**Short problem:**
Change every instance of "Where should I click to" in the material below to "Where do I click to", and keep all other text the same.

(Stored data entries)
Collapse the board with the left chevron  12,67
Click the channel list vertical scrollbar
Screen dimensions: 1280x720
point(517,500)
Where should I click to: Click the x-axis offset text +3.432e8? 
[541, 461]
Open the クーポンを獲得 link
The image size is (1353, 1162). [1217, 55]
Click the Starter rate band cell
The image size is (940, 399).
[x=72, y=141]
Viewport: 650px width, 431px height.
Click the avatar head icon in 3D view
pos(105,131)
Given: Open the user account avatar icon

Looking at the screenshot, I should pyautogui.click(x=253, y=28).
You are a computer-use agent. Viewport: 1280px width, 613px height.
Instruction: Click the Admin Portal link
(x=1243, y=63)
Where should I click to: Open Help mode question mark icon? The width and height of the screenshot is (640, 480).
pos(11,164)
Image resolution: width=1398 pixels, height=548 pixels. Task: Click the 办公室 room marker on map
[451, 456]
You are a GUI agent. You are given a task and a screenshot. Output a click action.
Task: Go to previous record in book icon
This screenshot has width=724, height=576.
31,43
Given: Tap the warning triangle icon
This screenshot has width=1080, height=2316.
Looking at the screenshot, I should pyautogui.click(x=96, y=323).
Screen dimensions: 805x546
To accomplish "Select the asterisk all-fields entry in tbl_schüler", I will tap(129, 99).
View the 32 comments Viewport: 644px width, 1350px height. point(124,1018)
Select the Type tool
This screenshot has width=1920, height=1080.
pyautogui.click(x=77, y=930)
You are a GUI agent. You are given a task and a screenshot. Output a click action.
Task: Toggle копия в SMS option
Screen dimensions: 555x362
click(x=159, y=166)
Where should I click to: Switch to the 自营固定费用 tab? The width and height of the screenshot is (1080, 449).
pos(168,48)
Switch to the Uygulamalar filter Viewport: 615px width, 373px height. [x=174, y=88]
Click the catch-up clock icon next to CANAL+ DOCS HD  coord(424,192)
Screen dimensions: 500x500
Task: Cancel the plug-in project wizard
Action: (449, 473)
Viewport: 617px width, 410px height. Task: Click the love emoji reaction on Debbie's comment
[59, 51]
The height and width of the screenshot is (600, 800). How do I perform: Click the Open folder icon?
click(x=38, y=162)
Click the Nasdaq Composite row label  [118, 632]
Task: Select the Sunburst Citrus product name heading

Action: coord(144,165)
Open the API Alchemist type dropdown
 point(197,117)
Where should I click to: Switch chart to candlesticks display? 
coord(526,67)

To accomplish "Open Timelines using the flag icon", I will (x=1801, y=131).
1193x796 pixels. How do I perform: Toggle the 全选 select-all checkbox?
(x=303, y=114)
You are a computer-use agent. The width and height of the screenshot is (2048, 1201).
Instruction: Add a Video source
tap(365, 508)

**Problem solution:**
Collapse the board with the left chevron  12,67
Click the channel list vertical scrollbar
Screen dimensions: 1280x720
point(517,500)
Where do I click to: Click the x-axis offset text +3.432e8? 
[541, 461]
Open the クーポンを獲得 link
The image size is (1353, 1162). [1217, 55]
Click the Starter rate band cell
The image size is (940, 399).
[x=72, y=141]
Viewport: 650px width, 431px height.
Click the avatar head icon in 3D view
pos(105,131)
Given: Open the user account avatar icon

Looking at the screenshot, I should pyautogui.click(x=253, y=28).
You are a computer-use agent. Viewport: 1280px width, 613px height.
Instruction: Click the Admin Portal link
(x=1243, y=63)
Where do I click to: Open Help mode question mark icon? The width and height of the screenshot is (640, 480).
pos(11,164)
Image resolution: width=1398 pixels, height=548 pixels. Task: Click the 办公室 room marker on map
[451, 456]
You are a GUI agent. You are given a task and a screenshot. Output a click action.
Task: Go to previous record in book icon
This screenshot has width=724, height=576.
31,43
Given: Tap the warning triangle icon
This screenshot has width=1080, height=2316.
Looking at the screenshot, I should pyautogui.click(x=96, y=323).
Screen dimensions: 805x546
To accomplish "Select the asterisk all-fields entry in tbl_schüler", I will tap(129, 99).
View the 32 comments Viewport: 644px width, 1350px height. point(124,1018)
Select the Type tool
This screenshot has width=1920, height=1080.
pyautogui.click(x=77, y=930)
You are a GUI agent. You are given a task and a screenshot. Output a click action.
Task: Toggle копия в SMS option
Screen dimensions: 555x362
click(x=159, y=166)
Where do I click to: Switch to the 自营固定费用 tab? The width and height of the screenshot is (1080, 449).
pos(168,48)
Switch to the Uygulamalar filter Viewport: 615px width, 373px height. [x=174, y=88]
Click the catch-up clock icon next to CANAL+ DOCS HD  coord(424,192)
Screen dimensions: 500x500
Task: Cancel the plug-in project wizard
Action: (449, 473)
Viewport: 617px width, 410px height. Task: Click the love emoji reaction on Debbie's comment
[59, 51]
The height and width of the screenshot is (600, 800). How do I perform: Click the Open folder icon?
click(x=38, y=162)
Click the Nasdaq Composite row label  [118, 632]
Task: Select the Sunburst Citrus product name heading

Action: coord(144,165)
Open the API Alchemist type dropdown
 point(197,117)
Where do I click to: Switch chart to candlesticks display? 
coord(526,67)

To accomplish "Open Timelines using the flag icon", I will (x=1801, y=131).
1193x796 pixels. How do I perform: Toggle the 全选 select-all checkbox?
(x=303, y=114)
You are a computer-use agent. The width and height of the screenshot is (2048, 1201).
Instruction: Add a Video source
tap(365, 508)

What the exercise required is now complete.